╔══
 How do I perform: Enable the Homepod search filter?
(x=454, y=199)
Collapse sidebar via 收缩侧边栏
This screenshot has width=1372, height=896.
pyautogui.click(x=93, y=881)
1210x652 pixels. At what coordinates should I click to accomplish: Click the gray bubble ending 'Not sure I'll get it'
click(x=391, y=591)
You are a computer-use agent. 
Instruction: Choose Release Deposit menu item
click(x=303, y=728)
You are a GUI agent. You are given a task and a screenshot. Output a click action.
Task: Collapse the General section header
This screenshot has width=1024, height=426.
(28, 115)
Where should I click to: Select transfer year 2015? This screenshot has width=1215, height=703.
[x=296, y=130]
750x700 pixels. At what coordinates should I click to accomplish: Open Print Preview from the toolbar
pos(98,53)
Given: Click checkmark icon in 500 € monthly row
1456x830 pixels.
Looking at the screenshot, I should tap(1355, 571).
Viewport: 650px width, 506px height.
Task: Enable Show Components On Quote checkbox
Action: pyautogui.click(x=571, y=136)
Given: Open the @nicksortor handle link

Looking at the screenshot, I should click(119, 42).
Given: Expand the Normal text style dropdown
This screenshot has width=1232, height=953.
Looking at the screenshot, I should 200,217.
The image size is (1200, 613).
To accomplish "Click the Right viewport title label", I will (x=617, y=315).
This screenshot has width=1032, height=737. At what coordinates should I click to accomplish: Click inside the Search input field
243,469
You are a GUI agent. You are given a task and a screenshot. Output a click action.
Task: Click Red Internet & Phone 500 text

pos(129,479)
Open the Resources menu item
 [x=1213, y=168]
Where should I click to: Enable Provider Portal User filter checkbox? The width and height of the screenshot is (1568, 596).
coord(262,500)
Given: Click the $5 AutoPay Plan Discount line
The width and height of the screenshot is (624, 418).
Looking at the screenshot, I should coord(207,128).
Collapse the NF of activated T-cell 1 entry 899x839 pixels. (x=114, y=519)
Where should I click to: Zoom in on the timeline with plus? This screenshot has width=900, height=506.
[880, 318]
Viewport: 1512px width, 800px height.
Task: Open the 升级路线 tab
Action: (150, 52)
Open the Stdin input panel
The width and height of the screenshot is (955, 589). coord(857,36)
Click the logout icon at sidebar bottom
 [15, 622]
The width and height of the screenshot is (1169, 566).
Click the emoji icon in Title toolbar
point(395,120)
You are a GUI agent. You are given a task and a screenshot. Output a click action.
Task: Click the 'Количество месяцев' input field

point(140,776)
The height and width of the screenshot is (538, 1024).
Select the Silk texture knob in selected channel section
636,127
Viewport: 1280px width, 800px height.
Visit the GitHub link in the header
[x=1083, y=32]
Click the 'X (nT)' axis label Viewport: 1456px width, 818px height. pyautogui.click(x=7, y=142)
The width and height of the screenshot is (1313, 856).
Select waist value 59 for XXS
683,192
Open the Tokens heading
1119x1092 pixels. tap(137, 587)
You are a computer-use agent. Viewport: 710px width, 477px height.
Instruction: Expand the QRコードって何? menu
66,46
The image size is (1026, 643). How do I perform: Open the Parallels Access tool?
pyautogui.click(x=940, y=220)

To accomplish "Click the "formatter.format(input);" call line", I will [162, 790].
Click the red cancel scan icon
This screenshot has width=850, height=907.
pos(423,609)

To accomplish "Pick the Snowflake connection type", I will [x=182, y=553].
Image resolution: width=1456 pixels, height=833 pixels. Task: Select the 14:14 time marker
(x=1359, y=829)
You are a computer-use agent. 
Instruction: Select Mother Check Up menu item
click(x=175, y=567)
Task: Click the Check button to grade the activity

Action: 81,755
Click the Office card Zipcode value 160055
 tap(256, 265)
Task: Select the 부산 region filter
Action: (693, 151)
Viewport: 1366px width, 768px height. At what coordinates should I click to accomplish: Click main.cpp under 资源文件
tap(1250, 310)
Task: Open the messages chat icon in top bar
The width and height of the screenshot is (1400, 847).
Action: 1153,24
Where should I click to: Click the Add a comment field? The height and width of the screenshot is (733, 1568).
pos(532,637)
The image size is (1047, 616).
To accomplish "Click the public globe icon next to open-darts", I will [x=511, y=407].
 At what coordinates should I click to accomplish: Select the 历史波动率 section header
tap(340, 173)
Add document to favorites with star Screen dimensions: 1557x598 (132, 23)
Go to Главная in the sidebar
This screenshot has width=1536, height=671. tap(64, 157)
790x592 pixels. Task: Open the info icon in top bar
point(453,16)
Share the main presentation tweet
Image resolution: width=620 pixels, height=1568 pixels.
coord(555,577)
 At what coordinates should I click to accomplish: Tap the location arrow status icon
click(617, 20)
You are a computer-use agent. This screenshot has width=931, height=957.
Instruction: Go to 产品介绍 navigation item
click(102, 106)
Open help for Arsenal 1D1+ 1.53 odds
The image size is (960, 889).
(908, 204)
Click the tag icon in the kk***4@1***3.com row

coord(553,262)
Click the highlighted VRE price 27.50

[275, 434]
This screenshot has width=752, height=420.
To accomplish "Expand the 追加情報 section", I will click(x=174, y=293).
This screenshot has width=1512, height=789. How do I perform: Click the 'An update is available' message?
╚══
* **TASK GOAL**:
Would you please give all of the records again exactly as they stand?

* **RESULT FOR THIS TASK**:
 How do I perform: Enable the Homepod search filter?
(x=454, y=199)
Collapse sidebar via 收缩侧边栏
This screenshot has width=1372, height=896.
pyautogui.click(x=93, y=881)
1210x652 pixels. At what coordinates should I click to accomplish: Click the gray bubble ending 'Not sure I'll get it'
click(x=391, y=591)
You are a computer-use agent. 
Instruction: Choose Release Deposit menu item
click(x=303, y=728)
You are a GUI agent. You are given a task and a screenshot. Output a click action.
Task: Collapse the General section header
This screenshot has width=1024, height=426.
(28, 115)
Where should I click to: Select transfer year 2015? This screenshot has width=1215, height=703.
[x=296, y=130]
750x700 pixels. At what coordinates should I click to accomplish: Open Print Preview from the toolbar
pos(98,53)
Given: Click checkmark icon in 500 € monthly row
1456x830 pixels.
Looking at the screenshot, I should tap(1355, 571).
Viewport: 650px width, 506px height.
Task: Enable Show Components On Quote checkbox
Action: pyautogui.click(x=571, y=136)
Given: Open the @nicksortor handle link

Looking at the screenshot, I should click(119, 42).
Given: Expand the Normal text style dropdown
This screenshot has width=1232, height=953.
Looking at the screenshot, I should 200,217.
The image size is (1200, 613).
To accomplish "Click the Right viewport title label", I will (x=617, y=315).
This screenshot has width=1032, height=737. At what coordinates should I click to accomplish: Click inside the Search input field
243,469
You are a GUI agent. You are given a task and a screenshot. Output a click action.
Task: Click Red Internet & Phone 500 text

pos(129,479)
Open the Resources menu item
 [x=1213, y=168]
Where should I click to: Enable Provider Portal User filter checkbox? The width and height of the screenshot is (1568, 596).
coord(262,500)
Given: Click the $5 AutoPay Plan Discount line
The width and height of the screenshot is (624, 418).
Looking at the screenshot, I should coord(207,128).
Collapse the NF of activated T-cell 1 entry 899x839 pixels. (x=114, y=519)
Where should I click to: Zoom in on the timeline with plus? This screenshot has width=900, height=506.
[880, 318]
Viewport: 1512px width, 800px height.
Task: Open the 升级路线 tab
Action: (150, 52)
Open the Stdin input panel
The width and height of the screenshot is (955, 589). coord(857,36)
Click the logout icon at sidebar bottom
 [15, 622]
The width and height of the screenshot is (1169, 566).
Click the emoji icon in Title toolbar
point(395,120)
You are a GUI agent. You are given a task and a screenshot. Output a click action.
Task: Click the 'Количество месяцев' input field

point(140,776)
The height and width of the screenshot is (538, 1024).
Select the Silk texture knob in selected channel section
636,127
Viewport: 1280px width, 800px height.
Visit the GitHub link in the header
[x=1083, y=32]
Click the 'X (nT)' axis label Viewport: 1456px width, 818px height. pyautogui.click(x=7, y=142)
The width and height of the screenshot is (1313, 856).
Select waist value 59 for XXS
683,192
Open the Tokens heading
1119x1092 pixels. tap(137, 587)
You are a computer-use agent. Viewport: 710px width, 477px height.
Instruction: Expand the QRコードって何? menu
66,46
The image size is (1026, 643). How do I perform: Open the Parallels Access tool?
pyautogui.click(x=940, y=220)

To accomplish "Click the "formatter.format(input);" call line", I will [162, 790].
Click the red cancel scan icon
This screenshot has width=850, height=907.
pos(423,609)

To accomplish "Pick the Snowflake connection type", I will [x=182, y=553].
Image resolution: width=1456 pixels, height=833 pixels. Task: Select the 14:14 time marker
(x=1359, y=829)
You are a computer-use agent. 
Instruction: Select Mother Check Up menu item
click(x=175, y=567)
Task: Click the Check button to grade the activity

Action: 81,755
Click the Office card Zipcode value 160055
 tap(256, 265)
Task: Select the 부산 region filter
Action: (693, 151)
Viewport: 1366px width, 768px height. At what coordinates should I click to accomplish: Click main.cpp under 资源文件
tap(1250, 310)
Task: Open the messages chat icon in top bar
The width and height of the screenshot is (1400, 847).
Action: 1153,24
Where should I click to: Click the Add a comment field? The height and width of the screenshot is (733, 1568).
pos(532,637)
The image size is (1047, 616).
To accomplish "Click the public globe icon next to open-darts", I will [x=511, y=407].
 At what coordinates should I click to accomplish: Select the 历史波动率 section header
tap(340, 173)
Add document to favorites with star Screen dimensions: 1557x598 (132, 23)
Go to Главная in the sidebar
This screenshot has width=1536, height=671. tap(64, 157)
790x592 pixels. Task: Open the info icon in top bar
point(453,16)
Share the main presentation tweet
Image resolution: width=620 pixels, height=1568 pixels.
coord(555,577)
 At what coordinates should I click to accomplish: Tap the location arrow status icon
click(617, 20)
You are a computer-use agent. This screenshot has width=931, height=957.
Instruction: Go to 产品介绍 navigation item
click(102, 106)
Open help for Arsenal 1D1+ 1.53 odds
The image size is (960, 889).
(908, 204)
Click the tag icon in the kk***4@1***3.com row

coord(553,262)
Click the highlighted VRE price 27.50

[275, 434]
This screenshot has width=752, height=420.
To accomplish "Expand the 追加情報 section", I will click(x=174, y=293).
This screenshot has width=1512, height=789. How do I perform: Click the 'An update is available' message?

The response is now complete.